Mappilaiurani is a village in Thoothukudi district in the Indian state of Tamil Nadu.

==Demographics==
As of 2001 India census, Mappilaiurani had a population of 26,802. Males constitute 50% of the population and females 50%. Mappilaiurani has an average literacy rate of 93%, higher than the national average of 59.5%: male literacy is 97%, and female literacy is 89%. In Mappilaiurani, 14% of the population is under 6 years of age.

==Demand for merger with Thoothukudi Corporation==
This panchayat along with Korampallam was recommended to be included with newly created Thoothukudi Corporation in 2010. But, the proposal was rejected due to the resolution passed by the Thoothukudi City Municipal Council against this. It was later observed that, this decision had disastrous consequences in the development of sub-urban areas of Thoothukudi. Mappillaiyoorani panchayat was the worstly affected area during the 2023 December Floods.The local civic body of Mappillaiurani panchayat cripples badly continuously without sufficient funds at par with urban areas and tax income from its residents and industries.
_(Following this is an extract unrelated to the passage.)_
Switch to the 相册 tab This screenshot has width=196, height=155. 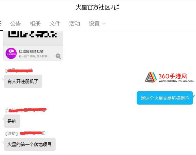point(35,24)
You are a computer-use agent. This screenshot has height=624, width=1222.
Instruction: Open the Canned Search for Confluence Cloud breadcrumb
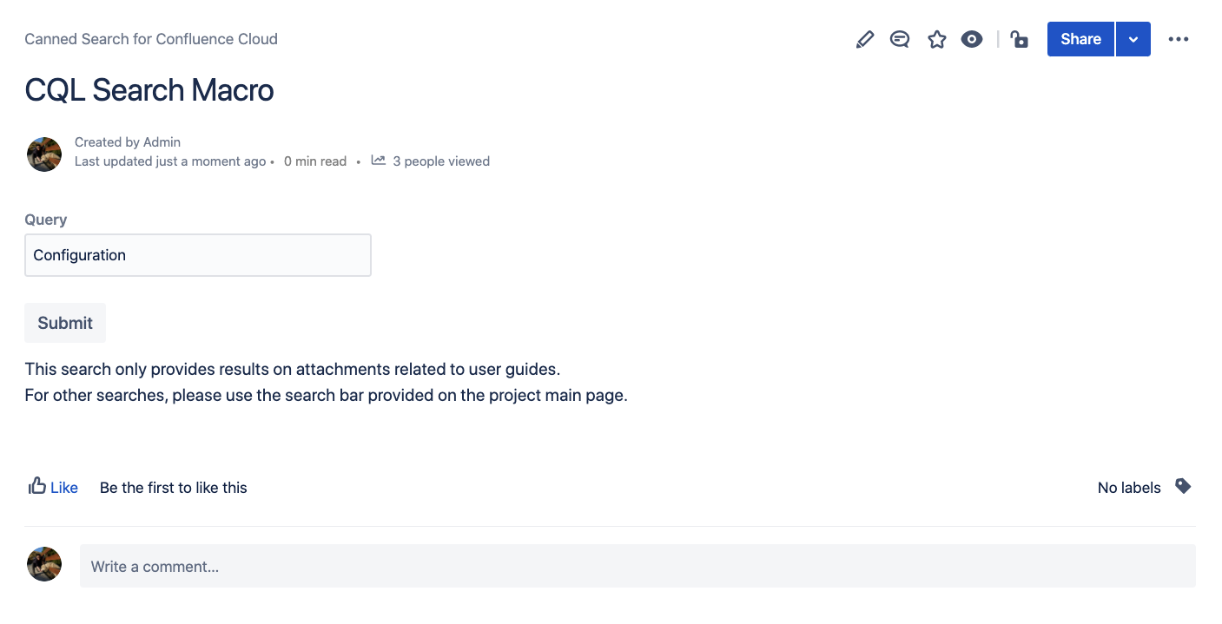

While the 14 wards under this panchayat has differential needs like proper Street management which includes removal of ramps and encroachments, laying of quality roads, parks, Bus terminus at Thalamuthu Nagar and bus stops, solid and liquid waste management, Expansion of Underground Drainage Scheme from Thoothukudi corporation, regular water supply, many of the demands remain unaddressed. This sets a classic example of how irresponsible decision of persons in power can bring catastrophic consequences in urban spatial planning and haphazard agglomeration without sustainable management. This area lacks basic infrastructure, proper planning and storm water drainage network.

People of this panchayat have been continuously demanding to merge this area with Thoothukudi Corporation. Yet, the government is silent.